Traduction française :

[8,81] IX. APRES la mort de Cassius, les partisans du gouvernement aristocratique devenus plus hardis, méprisèrent de plus en plus les plébéiens. Ceux-ci au contraire, qui se voyaient dans l'humiliation, et retenus plus court qu'auparavant, perdirent entièrement courage, et commencèrent à se repentir de la folie qu'ils avaient faite en condamnant à mort le plus zélé défenseur du peuple. Ce qui faisait le plus d'impression sur les esprits, c'est que les consuls n'exécutaient point l'arrêt du sénat qui ordonnait le partage des terres publiques, quoiqu'on les eût chargés de nommer dix députés pour en faire l'arpentage, et de déterminer combien et à quels citoyens on en devait distribuer. X. DEJA ils commençaient à s'attrouper, et courant de côté et d'autre ils se plaignaient qu'on les avait trompés. Ils accusaient les tribuns de l'année précédente d'avoir trahi la république: les tribuns alors en charge, tenaient de fréquentes assemblées, et demandaient l'exécution des promesses que le sénat avait faites. XI. Les consuls informés de ce qui se passait, résolurent d'éloigner les séditieux sous prétexte des guerres, afin qu'ils cessassent d'exciter des troubles dans la ville. Il arriva fort à propos dans ce même temps que les villes voisines ravagèrent les terres des Romains par des courses et des brigandages. Pour venger cet affront, les consuls arborant l'étendard de la guerre, commencèrent à enrôler les troupes de la ville.

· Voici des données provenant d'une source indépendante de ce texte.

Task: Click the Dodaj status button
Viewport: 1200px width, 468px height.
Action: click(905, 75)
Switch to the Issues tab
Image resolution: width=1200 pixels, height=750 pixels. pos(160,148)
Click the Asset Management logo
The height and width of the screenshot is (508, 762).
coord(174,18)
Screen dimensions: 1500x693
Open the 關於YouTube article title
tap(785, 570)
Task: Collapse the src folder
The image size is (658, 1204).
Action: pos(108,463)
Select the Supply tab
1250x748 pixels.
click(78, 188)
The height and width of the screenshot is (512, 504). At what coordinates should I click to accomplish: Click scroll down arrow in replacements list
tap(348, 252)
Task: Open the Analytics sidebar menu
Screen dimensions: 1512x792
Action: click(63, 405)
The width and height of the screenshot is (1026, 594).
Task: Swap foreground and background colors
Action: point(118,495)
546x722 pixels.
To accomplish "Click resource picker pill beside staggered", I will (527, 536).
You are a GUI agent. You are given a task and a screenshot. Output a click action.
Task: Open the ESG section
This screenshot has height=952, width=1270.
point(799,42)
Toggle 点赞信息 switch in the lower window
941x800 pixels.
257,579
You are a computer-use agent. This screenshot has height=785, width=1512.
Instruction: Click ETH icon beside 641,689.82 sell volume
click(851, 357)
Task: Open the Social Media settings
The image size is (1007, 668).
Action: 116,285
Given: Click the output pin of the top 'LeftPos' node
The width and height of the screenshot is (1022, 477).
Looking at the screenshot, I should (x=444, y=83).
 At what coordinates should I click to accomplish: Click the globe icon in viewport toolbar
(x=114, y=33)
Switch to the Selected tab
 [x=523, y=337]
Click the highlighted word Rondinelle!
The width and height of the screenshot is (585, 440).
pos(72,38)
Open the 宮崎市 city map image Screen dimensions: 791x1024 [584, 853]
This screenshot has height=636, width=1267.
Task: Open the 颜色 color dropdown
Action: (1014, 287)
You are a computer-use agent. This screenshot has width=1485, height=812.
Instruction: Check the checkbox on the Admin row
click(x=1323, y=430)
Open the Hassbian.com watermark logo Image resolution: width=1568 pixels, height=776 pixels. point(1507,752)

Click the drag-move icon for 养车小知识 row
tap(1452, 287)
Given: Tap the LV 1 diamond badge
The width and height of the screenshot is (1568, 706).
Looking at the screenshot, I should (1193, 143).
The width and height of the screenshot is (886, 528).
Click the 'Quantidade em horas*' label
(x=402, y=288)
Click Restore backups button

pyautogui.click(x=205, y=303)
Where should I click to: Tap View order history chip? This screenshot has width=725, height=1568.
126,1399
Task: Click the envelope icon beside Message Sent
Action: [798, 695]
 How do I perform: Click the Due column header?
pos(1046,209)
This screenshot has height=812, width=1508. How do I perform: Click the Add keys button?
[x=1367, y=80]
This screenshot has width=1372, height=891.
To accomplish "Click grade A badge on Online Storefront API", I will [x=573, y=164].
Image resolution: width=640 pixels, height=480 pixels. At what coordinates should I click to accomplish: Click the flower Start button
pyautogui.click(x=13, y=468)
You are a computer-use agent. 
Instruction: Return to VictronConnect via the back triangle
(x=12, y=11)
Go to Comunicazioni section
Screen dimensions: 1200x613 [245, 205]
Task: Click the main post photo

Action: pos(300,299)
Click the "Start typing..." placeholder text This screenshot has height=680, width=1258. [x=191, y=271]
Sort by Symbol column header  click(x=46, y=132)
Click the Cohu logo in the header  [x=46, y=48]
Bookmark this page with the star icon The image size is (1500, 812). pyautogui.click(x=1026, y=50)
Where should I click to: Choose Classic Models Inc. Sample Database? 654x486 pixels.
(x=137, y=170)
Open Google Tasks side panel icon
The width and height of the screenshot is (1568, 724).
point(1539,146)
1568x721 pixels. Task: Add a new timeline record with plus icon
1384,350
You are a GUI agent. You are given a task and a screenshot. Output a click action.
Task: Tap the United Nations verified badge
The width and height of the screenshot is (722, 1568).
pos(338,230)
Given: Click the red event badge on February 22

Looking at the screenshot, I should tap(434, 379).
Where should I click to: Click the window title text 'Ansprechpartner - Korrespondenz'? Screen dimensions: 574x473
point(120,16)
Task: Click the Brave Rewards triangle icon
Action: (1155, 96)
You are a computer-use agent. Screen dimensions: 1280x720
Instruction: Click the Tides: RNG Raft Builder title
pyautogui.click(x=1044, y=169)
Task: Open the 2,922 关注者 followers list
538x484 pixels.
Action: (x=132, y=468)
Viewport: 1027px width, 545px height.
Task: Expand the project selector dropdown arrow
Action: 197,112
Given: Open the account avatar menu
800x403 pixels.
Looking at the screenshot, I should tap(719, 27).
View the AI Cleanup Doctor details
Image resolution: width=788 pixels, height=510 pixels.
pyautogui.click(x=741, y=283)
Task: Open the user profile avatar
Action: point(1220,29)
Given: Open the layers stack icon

Mais les pauvres refusaient de donner leurs noms, et l'on ne pouvait les contraindre par les lois à servir malgré eux. Les tribuns prenaient le parti du peuple; il y avait apparence qu'ils empêcheraient qu'on ne mît la main sur la personne et sur les biens de ceux qui refusaient d'aller à la guerre. XII POUR arrêter ces désordres, les consuls protestèrent hautement qu'ils trouveraient bien les moyens de réduire ceux qui fomentaient la désobéissance du peuple , donnant à entendre par ces menaces qu'on créerait un dictateur, qui revêtu d'une puissance absolue dont il ne serait comptable à personne, ferait bientôt cesser tous les pouvoirs des autres magistrats. Dès que les plébéiens en eurent quelque soupçon, ils furent intimidés ; et craignant qu'on ne choisît pour dictateur Appius Claudius dont ils redoutaient la sévérité, ils aimèrent mieux tout souffrir que de l'avoir pour maître. Il n'en fallut pas davantage : le peuple obéit, et les troupes furent bientôt levées.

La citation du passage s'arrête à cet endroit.